(Coordinate data for items)
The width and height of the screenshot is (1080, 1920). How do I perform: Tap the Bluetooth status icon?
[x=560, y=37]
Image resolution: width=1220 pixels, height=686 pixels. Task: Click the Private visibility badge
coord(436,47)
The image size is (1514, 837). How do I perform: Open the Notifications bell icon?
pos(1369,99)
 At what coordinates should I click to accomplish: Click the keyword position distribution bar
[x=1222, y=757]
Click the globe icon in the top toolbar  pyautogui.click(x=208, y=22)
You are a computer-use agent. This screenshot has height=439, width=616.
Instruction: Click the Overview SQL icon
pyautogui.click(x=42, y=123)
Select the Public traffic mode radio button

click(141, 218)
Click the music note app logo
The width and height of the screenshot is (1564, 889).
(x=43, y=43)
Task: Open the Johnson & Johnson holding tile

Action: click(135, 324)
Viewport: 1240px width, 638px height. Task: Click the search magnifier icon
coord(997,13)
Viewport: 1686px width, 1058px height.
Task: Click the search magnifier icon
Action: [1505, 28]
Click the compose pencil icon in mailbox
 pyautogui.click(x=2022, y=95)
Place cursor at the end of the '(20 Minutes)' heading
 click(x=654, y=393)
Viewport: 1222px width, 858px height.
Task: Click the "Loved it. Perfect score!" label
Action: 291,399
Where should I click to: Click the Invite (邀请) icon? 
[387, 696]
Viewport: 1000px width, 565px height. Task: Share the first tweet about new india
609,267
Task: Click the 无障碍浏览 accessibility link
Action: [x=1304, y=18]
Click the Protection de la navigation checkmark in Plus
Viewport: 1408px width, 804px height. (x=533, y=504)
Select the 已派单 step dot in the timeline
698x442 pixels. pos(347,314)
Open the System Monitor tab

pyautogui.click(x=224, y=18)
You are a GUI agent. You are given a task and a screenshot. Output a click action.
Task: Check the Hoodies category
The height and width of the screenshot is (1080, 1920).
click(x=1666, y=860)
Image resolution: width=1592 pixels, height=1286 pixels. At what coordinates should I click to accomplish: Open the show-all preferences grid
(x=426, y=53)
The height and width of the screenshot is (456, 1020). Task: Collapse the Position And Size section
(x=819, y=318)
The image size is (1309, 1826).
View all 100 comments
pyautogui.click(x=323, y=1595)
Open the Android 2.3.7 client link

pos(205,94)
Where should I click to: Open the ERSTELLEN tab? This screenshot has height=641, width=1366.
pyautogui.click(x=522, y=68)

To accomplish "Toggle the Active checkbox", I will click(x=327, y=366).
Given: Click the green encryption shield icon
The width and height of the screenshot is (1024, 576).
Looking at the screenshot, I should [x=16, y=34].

-- GOAL OF THE EXERCISE --
Please output every line of the rows above as a JSON list of strings, one string per line, with blank lines omitted.

-- RESPONSE TO THE TASK --
[
  "The width and height of the screenshot is (1080, 1920). How do I perform: Tap the Bluetooth status icon?",
  "[x=560, y=37]",
  "Image resolution: width=1220 pixels, height=686 pixels. Task: Click the Private visibility badge",
  "coord(436,47)",
  "The image size is (1514, 837). How do I perform: Open the Notifications bell icon?",
  "pos(1369,99)",
  " At what coordinates should I click to accomplish: Click the keyword position distribution bar",
  "[x=1222, y=757]",
  "Click the globe icon in the top toolbar  pyautogui.click(x=208, y=22)",
  "You are a computer-use agent. This screenshot has height=439, width=616.",
  "Instruction: Click the Overview SQL icon",
  "pyautogui.click(x=42, y=123)",
  "Select the Public traffic mode radio button",
  "click(141, 218)",
  "Click the music note app logo",
  "The width and height of the screenshot is (1564, 889).",
  "(x=43, y=43)",
  "Task: Open the Johnson & Johnson holding tile",
  "Action: click(135, 324)",
  "Viewport: 1240px width, 638px height. Task: Click the search magnifier icon",
  "coord(997,13)",
  "Viewport: 1686px width, 1058px height.",
  "Task: Click the search magnifier icon",
  "Action: [1505, 28]",
  "Click the compose pencil icon in mailbox",
  " pyautogui.click(x=2022, y=95)",
  "Place cursor at the end of the '(20 Minutes)' heading",
  " click(x=654, y=393)",
  "Viewport: 1222px width, 858px height.",
  "Task: Click the \"Loved it. Perfect score!\" label",
  "Action: 291,399",
  "Where should I click to: Click the Invite (邀请) icon? ",
  "[387, 696]",
  "Viewport: 1000px width, 565px height. Task: Share the first tweet about new india",
  "609,267",
  "Task: Click the 无障碍浏览 accessibility link",
  "Action: [x=1304, y=18]",
  "Click the Protection de la navigation checkmark in Plus",
  "Viewport: 1408px width, 804px height. (x=533, y=504)",
  "Select the 已派单 step dot in the timeline",
  "698x442 pixels. pos(347,314)",
  "Open the System Monitor tab",
  "pyautogui.click(x=224, y=18)",
  "You are a GUI agent. You are given a task and a screenshot. Output a click action.",
  "Task: Check the Hoodies category",
  "The height and width of the screenshot is (1080, 1920).",
  "click(x=1666, y=860)",
  "Image resolution: width=1592 pixels, height=1286 pixels. At what coordinates should I click to accomplish: Open the show-all preferences grid",
  "(x=426, y=53)",
  "The height and width of the screenshot is (456, 1020). Task: Collapse the Position And Size section",
  "(x=819, y=318)",
  "The image size is (1309, 1826).",
  "View all 100 comments",
  "pyautogui.click(x=323, y=1595)",
  "Open the Android 2.3.7 client link",
  "pos(205,94)",
  "Where should I click to: Open the ERSTELLEN tab? This screenshot has height=641, width=1366.",
  "pyautogui.click(x=522, y=68)",
  "To accomplish \"Toggle the Active checkbox\", I will click(x=327, y=366).",
  "Given: Click the green encryption shield icon",
  "The width and height of the screenshot is (1024, 576).",
  "Looking at the screenshot, I should [x=16, y=34]."
]